Monday, Oct. 22, 1984

Sweet and Deadly

The typewritten letter was neatly addressed to "Moms of the Nation" and signed Kaijin 21 Menso, the Man with 21 Faces. The message, sent to Osaka news agencies, warned that 20 packages of Morinaga candy had been laced with deadly sodium cyanide and placed on supermarket shelves. Within days police had scoured stores from Tokyo to cities in western Japan, and found more than a dozen of the lethal packets of Morinaga Choco-Balls and Angel Pie, apparently before anyone was poisoned.

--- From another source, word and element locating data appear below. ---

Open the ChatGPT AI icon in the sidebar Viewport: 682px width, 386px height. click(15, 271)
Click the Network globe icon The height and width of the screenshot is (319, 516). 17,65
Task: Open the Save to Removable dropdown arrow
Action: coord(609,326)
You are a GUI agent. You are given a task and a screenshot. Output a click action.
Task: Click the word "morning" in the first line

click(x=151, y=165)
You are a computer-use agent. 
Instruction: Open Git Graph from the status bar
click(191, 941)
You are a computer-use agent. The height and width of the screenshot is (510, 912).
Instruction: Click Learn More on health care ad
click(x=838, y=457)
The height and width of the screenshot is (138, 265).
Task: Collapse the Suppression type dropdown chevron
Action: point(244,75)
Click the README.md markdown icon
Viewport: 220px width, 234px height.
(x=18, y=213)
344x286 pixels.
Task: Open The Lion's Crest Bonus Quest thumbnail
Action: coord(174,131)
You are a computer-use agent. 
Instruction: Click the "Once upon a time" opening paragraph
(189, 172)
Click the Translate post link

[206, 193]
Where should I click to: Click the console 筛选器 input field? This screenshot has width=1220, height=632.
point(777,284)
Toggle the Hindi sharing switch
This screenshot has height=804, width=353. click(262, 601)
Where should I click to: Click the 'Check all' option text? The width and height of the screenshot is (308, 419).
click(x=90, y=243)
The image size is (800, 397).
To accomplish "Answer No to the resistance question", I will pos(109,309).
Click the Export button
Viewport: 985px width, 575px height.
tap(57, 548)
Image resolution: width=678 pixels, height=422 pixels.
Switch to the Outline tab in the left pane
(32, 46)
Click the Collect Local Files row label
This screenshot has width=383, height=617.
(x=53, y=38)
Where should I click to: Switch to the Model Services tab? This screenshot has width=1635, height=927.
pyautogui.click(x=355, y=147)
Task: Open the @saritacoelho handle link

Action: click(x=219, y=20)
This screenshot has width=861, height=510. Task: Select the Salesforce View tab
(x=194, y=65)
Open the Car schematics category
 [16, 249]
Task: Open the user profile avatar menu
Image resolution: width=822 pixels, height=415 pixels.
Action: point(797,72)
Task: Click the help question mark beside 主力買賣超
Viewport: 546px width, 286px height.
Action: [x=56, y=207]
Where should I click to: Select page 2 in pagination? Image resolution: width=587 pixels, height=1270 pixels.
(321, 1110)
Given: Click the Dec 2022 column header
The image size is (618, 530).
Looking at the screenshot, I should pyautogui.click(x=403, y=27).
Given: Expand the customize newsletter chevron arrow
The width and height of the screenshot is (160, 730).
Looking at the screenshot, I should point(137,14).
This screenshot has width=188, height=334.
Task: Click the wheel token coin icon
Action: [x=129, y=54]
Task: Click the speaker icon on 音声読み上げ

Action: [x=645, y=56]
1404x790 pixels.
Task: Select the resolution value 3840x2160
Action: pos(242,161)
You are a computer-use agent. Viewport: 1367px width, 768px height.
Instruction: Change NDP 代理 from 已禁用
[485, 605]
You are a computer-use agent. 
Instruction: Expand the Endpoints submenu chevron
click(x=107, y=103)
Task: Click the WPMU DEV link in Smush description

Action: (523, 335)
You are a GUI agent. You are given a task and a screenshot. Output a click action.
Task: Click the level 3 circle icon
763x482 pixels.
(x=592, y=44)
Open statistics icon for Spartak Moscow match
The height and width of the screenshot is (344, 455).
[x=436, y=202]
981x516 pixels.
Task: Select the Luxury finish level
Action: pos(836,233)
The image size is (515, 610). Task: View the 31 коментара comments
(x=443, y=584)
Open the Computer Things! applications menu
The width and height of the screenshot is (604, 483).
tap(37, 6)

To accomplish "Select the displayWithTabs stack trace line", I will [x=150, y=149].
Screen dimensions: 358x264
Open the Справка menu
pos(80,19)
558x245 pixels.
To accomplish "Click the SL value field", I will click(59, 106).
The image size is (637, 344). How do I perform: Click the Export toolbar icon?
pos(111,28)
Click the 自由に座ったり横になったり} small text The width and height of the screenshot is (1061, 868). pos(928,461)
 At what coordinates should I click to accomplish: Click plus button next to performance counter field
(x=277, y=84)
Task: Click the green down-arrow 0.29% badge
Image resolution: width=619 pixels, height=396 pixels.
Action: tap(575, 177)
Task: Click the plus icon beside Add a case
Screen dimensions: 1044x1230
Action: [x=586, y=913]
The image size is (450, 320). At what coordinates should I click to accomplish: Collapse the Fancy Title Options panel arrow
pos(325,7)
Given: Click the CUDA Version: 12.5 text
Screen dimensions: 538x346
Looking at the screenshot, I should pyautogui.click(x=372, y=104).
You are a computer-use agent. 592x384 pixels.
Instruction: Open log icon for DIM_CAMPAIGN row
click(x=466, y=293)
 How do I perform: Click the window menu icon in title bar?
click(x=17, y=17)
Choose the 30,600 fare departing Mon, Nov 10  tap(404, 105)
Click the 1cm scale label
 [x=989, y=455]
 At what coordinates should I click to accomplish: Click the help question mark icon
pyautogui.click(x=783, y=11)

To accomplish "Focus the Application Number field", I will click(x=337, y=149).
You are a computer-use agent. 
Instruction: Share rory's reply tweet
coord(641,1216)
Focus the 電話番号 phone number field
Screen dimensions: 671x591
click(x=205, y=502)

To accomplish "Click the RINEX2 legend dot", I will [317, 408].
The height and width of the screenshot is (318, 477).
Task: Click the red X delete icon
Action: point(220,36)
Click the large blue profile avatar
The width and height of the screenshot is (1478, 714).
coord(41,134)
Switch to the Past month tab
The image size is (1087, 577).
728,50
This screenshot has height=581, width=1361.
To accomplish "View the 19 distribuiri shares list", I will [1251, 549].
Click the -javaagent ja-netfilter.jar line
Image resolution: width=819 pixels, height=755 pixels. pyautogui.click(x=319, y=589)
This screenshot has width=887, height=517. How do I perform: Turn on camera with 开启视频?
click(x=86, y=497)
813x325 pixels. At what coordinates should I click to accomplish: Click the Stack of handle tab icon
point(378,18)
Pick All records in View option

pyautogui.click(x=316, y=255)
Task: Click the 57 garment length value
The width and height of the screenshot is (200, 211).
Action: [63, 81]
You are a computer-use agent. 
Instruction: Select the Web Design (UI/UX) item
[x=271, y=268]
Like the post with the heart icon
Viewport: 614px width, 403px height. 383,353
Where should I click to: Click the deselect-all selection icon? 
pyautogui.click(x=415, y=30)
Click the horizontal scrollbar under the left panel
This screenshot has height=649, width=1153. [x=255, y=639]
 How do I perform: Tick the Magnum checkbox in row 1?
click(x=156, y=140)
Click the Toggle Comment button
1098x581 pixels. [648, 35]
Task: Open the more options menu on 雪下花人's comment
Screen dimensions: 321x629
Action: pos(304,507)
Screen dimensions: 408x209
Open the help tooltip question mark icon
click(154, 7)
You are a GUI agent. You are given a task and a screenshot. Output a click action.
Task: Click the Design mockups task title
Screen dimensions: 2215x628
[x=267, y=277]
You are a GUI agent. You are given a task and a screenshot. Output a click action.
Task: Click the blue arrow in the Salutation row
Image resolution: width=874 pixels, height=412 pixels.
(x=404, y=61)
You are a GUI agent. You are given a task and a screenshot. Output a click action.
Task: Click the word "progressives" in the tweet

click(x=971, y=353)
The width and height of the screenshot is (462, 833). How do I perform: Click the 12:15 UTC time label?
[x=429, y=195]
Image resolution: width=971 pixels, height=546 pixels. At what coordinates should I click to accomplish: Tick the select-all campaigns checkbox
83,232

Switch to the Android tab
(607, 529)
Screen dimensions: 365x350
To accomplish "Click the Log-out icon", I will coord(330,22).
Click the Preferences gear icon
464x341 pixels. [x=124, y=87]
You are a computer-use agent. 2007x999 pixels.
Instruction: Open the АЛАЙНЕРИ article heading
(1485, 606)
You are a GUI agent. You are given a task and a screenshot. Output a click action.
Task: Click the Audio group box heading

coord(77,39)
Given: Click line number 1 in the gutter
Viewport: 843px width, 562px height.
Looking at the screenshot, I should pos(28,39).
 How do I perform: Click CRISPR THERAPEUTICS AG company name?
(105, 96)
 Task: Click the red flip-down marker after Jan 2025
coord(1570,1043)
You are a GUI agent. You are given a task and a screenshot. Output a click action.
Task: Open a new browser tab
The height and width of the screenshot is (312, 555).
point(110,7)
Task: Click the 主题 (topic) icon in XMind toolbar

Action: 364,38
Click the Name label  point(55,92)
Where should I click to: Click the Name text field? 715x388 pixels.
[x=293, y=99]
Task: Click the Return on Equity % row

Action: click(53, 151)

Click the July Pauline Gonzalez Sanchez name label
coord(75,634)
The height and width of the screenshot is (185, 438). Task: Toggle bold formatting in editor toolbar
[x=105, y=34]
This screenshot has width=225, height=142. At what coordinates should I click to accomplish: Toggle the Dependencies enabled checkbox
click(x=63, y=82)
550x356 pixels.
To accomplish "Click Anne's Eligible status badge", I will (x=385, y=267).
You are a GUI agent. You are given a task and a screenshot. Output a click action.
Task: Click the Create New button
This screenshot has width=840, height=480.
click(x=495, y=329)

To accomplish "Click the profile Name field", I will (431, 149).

The appearance of the poisoned candy was the latest in a series of extortion attempts aimed at two of Japan's major confectioners, Morinaga & Co., Ltd., and Ezaki Glico Co., Ltd. Katsuhisa Ezaki, Ezaki Glico's president, was kidnaped last March at his home near Osaka. He escaped three days later from an abandoned warehouse. His captors remained at large and announced two months later that they had put poisoned Ezaki Glico products in the nation's supermarkets. No tainted sweets were found, but authorities cleared shelves of all Ezaki Glico candy. The company lost at least $21 million and was forced to lay off 450 part-time workers. This time the losses could exceed $30 million.